Strolling through the town, at the lower end, I had a peep at the hospital, a neat cottage building, surrounded by verandahs well sheltered by vines, forming an excellent cool promenade for the patients. Entering the hall of the building, on the right and left are two large wards for males, lofty and scrupulously clean. Past them to the back is the female ward, on the left, and opposite it, the dispensary and surgery. The attendants have quarters at the back of the building, where, in a spacious yard, the outoffices, bathroom, and wards for infectious diseases are placed. The medical staff consists of Drs. Dowe and Tayler. I was informed by one of the committee that much dissatisfaction exists among the townsfolk at the non-restoration of the former Government subsidy, rescinded sometime back, which was pound for pound collected ; now only half that sum is voted. The fact of patients, coming hundreds of miles to this hospital for treatment (and many do) entitles it to special attention.

Opposite the town, across the river, which is spanned by a wooden bridge in a ricketty, condition, as regards its upper works, I had a look at the portion of the town situated on the Peel River Company’s ground, This company holds a small slice of country, a portion of the original A. A. Co.’s grant. The country held attends along the Peel as far as Nundle; taking in the river’s windings it amounts to about 50 miles of river frontage: back it extends 10 miles. I may be incorrect in estimate of the block’s size, but I am positive in the statement of its being the choicest portion of Liverpool Plains, selected long ereTamworth dreamt of becoming a fitting place for the iron horse to drag a ponderous load along. The Church of England school, of stone, is on this side of the river, also some good substantial business places. Leases of building blocks and sales of lots are offered by the company on terms fairly liberal.
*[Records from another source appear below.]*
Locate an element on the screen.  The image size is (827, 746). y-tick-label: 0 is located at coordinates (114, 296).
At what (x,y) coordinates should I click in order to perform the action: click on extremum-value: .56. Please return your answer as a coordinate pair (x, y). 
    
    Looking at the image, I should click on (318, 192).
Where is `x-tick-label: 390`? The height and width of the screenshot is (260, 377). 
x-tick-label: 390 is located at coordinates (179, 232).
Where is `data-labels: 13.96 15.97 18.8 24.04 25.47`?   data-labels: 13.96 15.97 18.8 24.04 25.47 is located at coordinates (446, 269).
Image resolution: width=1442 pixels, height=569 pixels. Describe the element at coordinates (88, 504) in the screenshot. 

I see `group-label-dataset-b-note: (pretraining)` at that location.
Strange to think, Tamworth is not incorporated : unfortunately, like many other towns, private interests will not become subservient to the public good There is not, what there ought to be, and will be eventually, a law compelling towns over a certain population to adopt local municipal institutions. The post and telegraph office in the town seems to be one of the fairest specimens of that class of building met by me in my wanderings. There can be no question as to its able management in Mr A’Beckett’s hands, but how hard worked that gentleman must be, with a dally mail from Sydney, and mails for and from all sorts of places arriving and departing at all hours day and night. From general observation throughout the colony I have ere this arrived at the idea that I would not like to be a postmaster. The Court-house is not a bad one, roomy enough for the purpose, but the police arrangements in the shape of accommodation are rather scattered.
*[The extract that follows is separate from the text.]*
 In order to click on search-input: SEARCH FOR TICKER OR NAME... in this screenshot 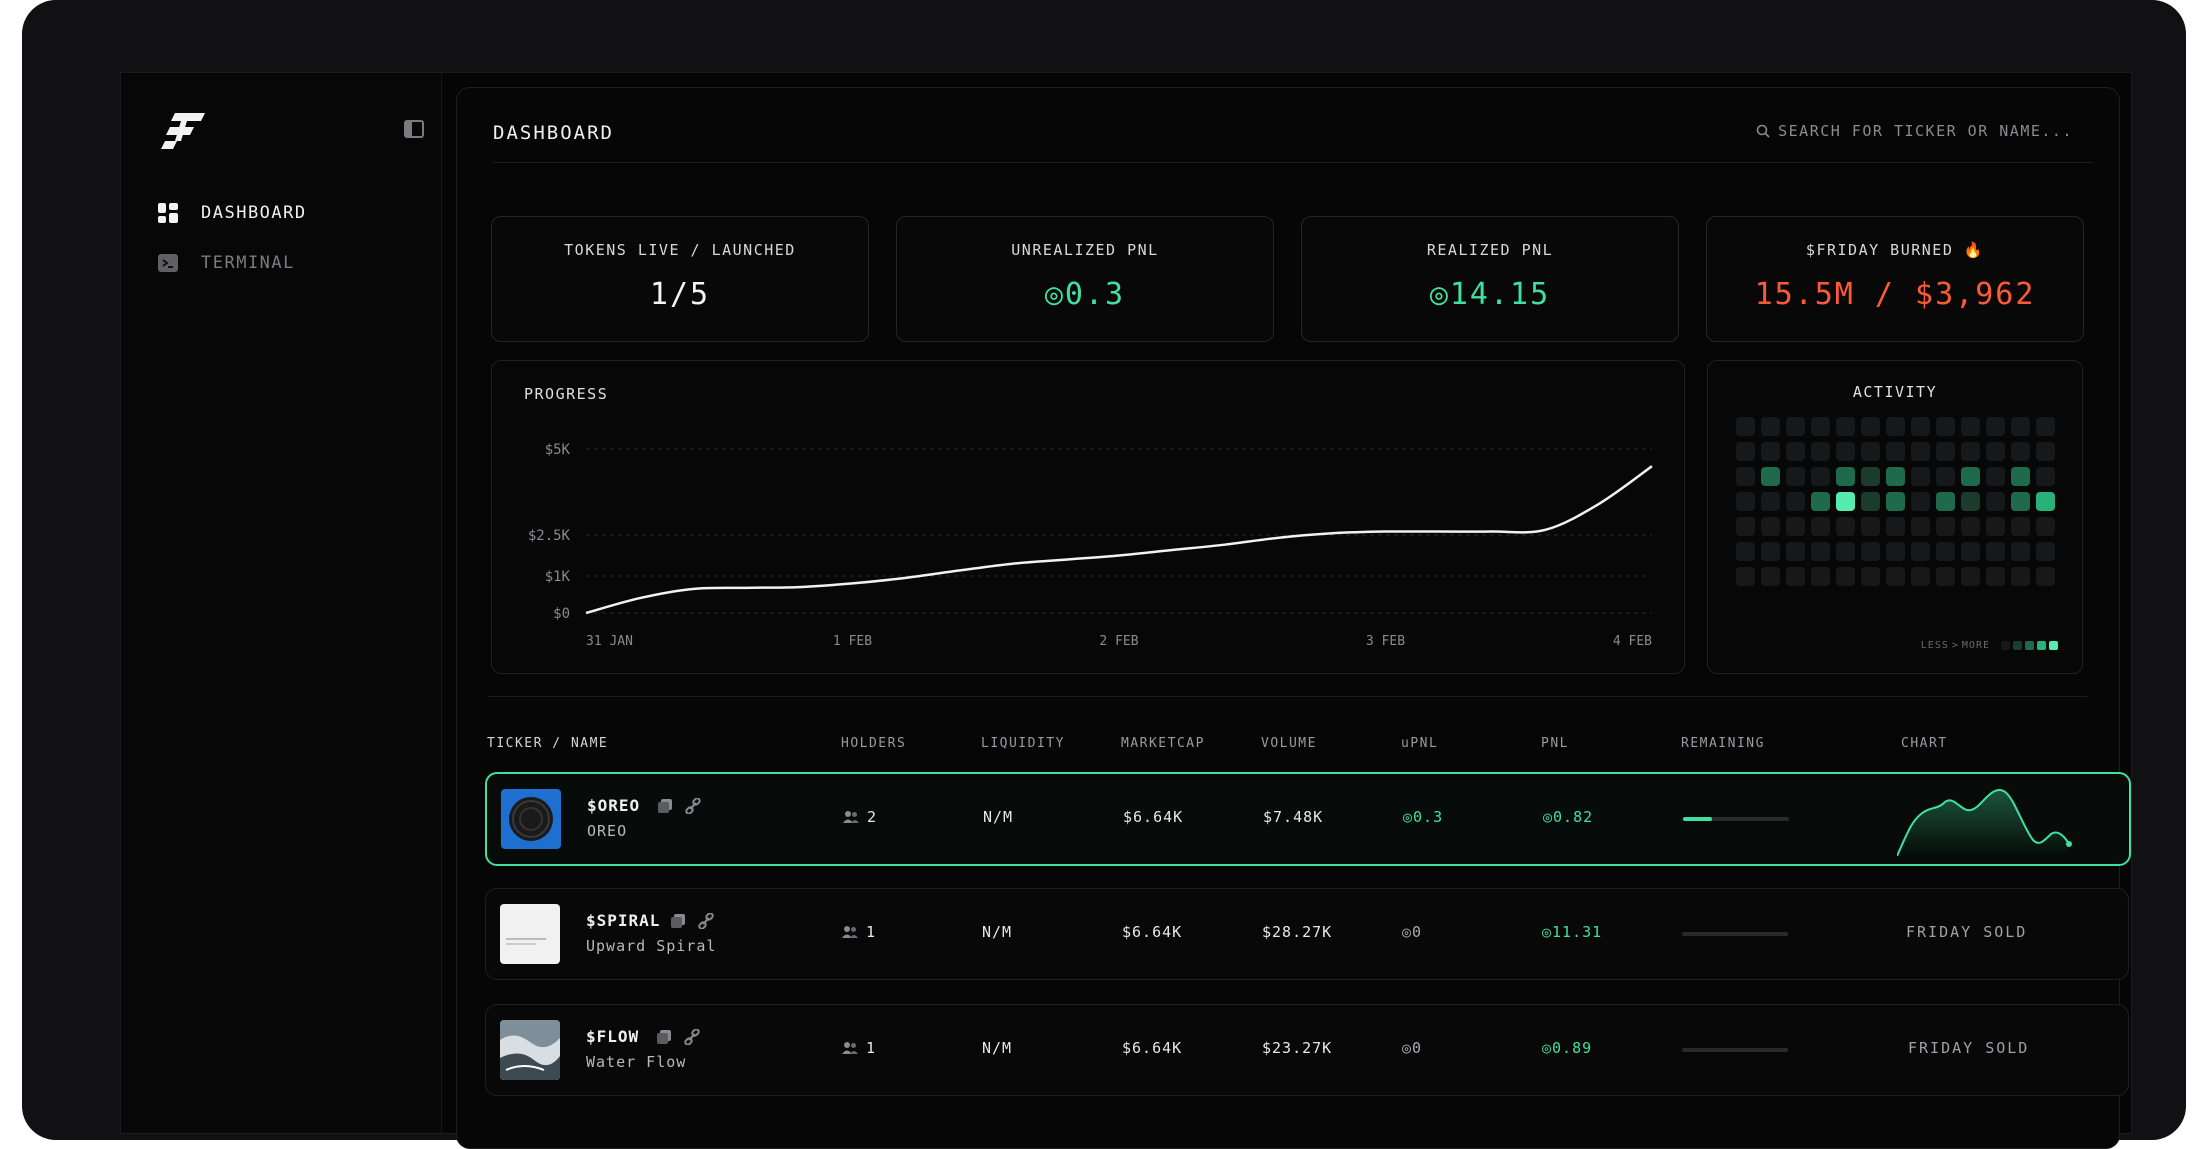, I will do `click(1914, 131)`.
The coaching along the Northern road from Murrurundi up to Queensland, with branches to towns en route, is really praiseworthy. Cobb and Co. strive to overcome every difficulty, the vehicles are good, and the horses A 1, as a rule in fine condition. I enjoyed my jaunt from Tamworth to Murrurundi ; sixty miles in 9 hours, with ample time for refreshment on the road allowed, is not at all a bad pace. Murrurundi I found not as bright as formerly ; the prospect of rail extension is not a blissful one for the holders of land in the town, and it is astonishing how much the value of building lots has depreciated.

The School of Arts, a neat handsome structure, is now nearly complete, and will soon be occupied. In notes published of Murrurundi eight months back, I particularly referred to the disgraceful state of the building used as a Public school. I was sorry to find on passing through the same complaint reached my ears. Is there no remedy ? Surely no inspector would visit the building without adding his condemnation to that of the district people.